I wouldn't expect someone to apologize if they didn't mean it. But what kind of human being doesn't feel remorse for knocking a preschooler onto the pavement, hitting her head with no break to the fall? What kind of parent watches their kid do that and also has no remorse?

Politeness, manners, human compassion...it's all gone out the window, it seems.

Of course, there is nothing I can do about it. Nothing more than I do for my own kids. Which is model, model, model.

So where I really wanted to scream, "You little shit, watch where the fuck you're going! You just hurt my baby!" (I tend to have the mouth of a sailor, so says my husband) I suppressed that and instead just gathered that sweet girl in my arms and told her I knew that really had to hurt.
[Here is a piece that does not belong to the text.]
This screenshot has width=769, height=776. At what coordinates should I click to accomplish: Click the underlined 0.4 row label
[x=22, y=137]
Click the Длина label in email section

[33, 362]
But seriously. I'm so sick of the lack of politeness I hear, or don't hear. I'm not perfect, but I do at least try to extend common courtesy to most people. I totally admit to being a bit of a firecracker, and when confronted with stupidity or closed mindedness, I tend to lose my own composure at times, but for the most part, I really do try.

And it's obviously working. Because my kids say "sorry" out of remorse. They say "please" and "thank you" unprompted and from a sincere place from their hearts.

At the end of the day, that's something I guess. Not all manners or compassion is lost if there are still some people out there, modeling for their children genuine courtesy.

Saturday, May 25, 2013

The Fit

When H was more or less B's age, and would throw a tantrum at home for whatever reason, I'd walk away. Leave her to her own devices until she was ready to be happy again.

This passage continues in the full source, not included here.